**WHAT TO WORK ON**
a: Quote the stretch of the electronics news excerpt from "This sale was" through "integrated circuit types.".
b: Decide whether each statement agrees with the electronics news excerpt. Answer yes or no, and quote the deciding words from the excerpt. (i) Shockley Transistor Corp. was founded in 1954. (ii) The Motorola spokesman expected a price war. (iii) The Yaou Electric Company introduced its color television set in the United States.
c: According to the electronics news excerpt, what price cut did the Fairchild semiconductor division make for some integrated circuit types?

**DOCUMENT EXCERPT**
☆ ☆ ☆ ☆

Magazine articles of the era are full of reports on the trend. There just were
not many experts at the time.
"The
Clevite Corp., Cleveland, Ohio, has acquired
the assets of Shockley Transistor Corp., Palo Alto, Calif., a subsidiary of Beckman
Instruments, Inc. The Clevite President, W. G. Laffer, said the acquisition will
substantially augment the company's activities in the semiconductor component field.
The Shockley unit, headed by Nobel Prize-winning physicist Dr. William Shockley,
will become part of Clevite's Transistor Div. in Waltham, Mass. (Electronic Design,
April 27, 1960, p. 21).
This sale was the beginning of the end for Shockley Transistor Corp., which was
founded in 1954. Shockley attracted top talent to his company, including Robert
Noyce and Gordon Moore. But this core group left the company in 1957 to found Fairchild
Semiconductor, and Shockley's enterprise was never the same. Clevite was bought
by ITT in 1965, and the Palo Alto plant was closed in 1969."
Electronics Newsletter - Integrated Circuit: Is Price War On?
Has a Price War Broken out in Integrated Circuits?
Some observers said "yes" when the semiconductor
division of the Fairchild Camera & Instrument Corporation slashed prices - from
$25 to $5 apiece for some integrated circuit types.
Robert Noyce, a Fairchild vice president, said: "I think there are too many people
in the business. The time has come to put up or shut up." A competitor, the
Clevite Semiconductor
Corporation of Palo Alto, California, declared, "The war is on."
The Fairchild action caused consternation at one company that had been planning
a cut of its own. The Semiconductor division of Motorola, Inc., said, "It would
appear that Fairchild has beaten us by about one month." The Motorola spokesman
expected no price war, but he predicted the price of integrated circuits would approach
that of circuits made with discrete components.
But spokesmen for Texas Instruments Incorporated, and the semiconductor division
of the Hughes Aircraft Corporation laid the price cuts to dumping on the market
of Fairchild units that can't meet government specifications.
The price war theory is strengthened by an apparent trend of computer makers
to build their own microcircuits. The International Business Machines Corporation
is making hybrid circuits for its System/360. The semiconductor division of the
Sperry Rand Corporation has been licensed by Fairchild to manufacture integrated
circuits. Other computer manufacturers with in-house capabilities for making integrated
circuits include the Radio Corporation of America, Westinghouse Electric Corporation
and the General Electric Company.
The low-priced "industrial" units according to Fairchild, have the same characteristics
as their military counterparts, except for the range of operating temperature. The
industrial units are for service at 15¢ to 55¢.
Transistors Make TV Color Debut
A nine-inch color television set, the first made with transistor circuits and
an improved Lawrence picture tube, was introduced in Japan on May 6 by the Yaou
Electric Company. The set, designed to meet U. S. requirements, has room for a
UHF tuner.
Sales will begin in Japan this fall. Initial price is $375, but the company hopes
to cut that to $275 when mass production begins next spring.

☆ ☆ ☆ ☆

**EXERCISE DATA**
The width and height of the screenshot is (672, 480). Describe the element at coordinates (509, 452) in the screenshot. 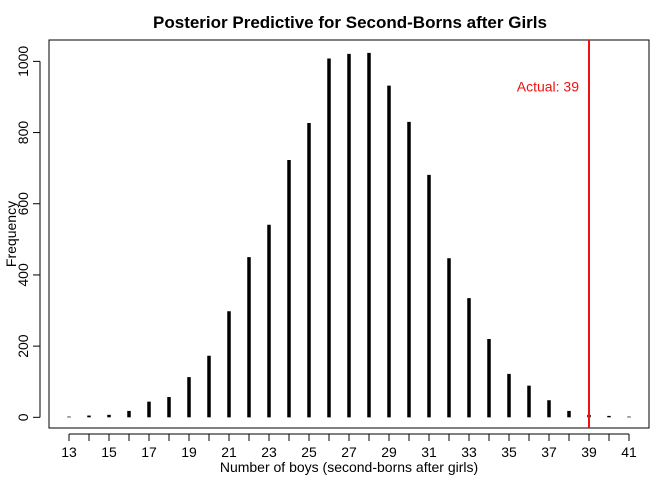

I see `x-tick-label-35: 35` at that location.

☆ ☆ ☆ ☆

**RESPONSES BY ITEM NUMBER**
a:
This sale was the beginning of the end for Shockley Transistor Corp., which was
founded in 1954. Shockley attracted top talent to his company, including Robert
Noyce and Gordon Moore. But this core group left the company in 1957 to found Fairchild
Semiconductor, and Shockley's enterprise was never the same. Clevite was bought
by ITT in 1965, and the Palo Alto plant was closed in 1969."
Electronics Newsletter - Integrated Circuit: Is Price War On?
Has a Price War Broken out in Integrated Circuits?
Some observers said "yes" when the semiconductor
division of the Fairchild Camera & Instrument Corporation slashed prices - from
$25 to $5 apiece for some integrated circuit types.

b:
(i) Yes: "which was founded in 1954"
(ii) No: "The Motorola spokesman expected no price war"
(iii) No: "was introduced in Japan on May 6 by the Yaou Electric Company"

c: It cut prices from $25 to $5 apiece.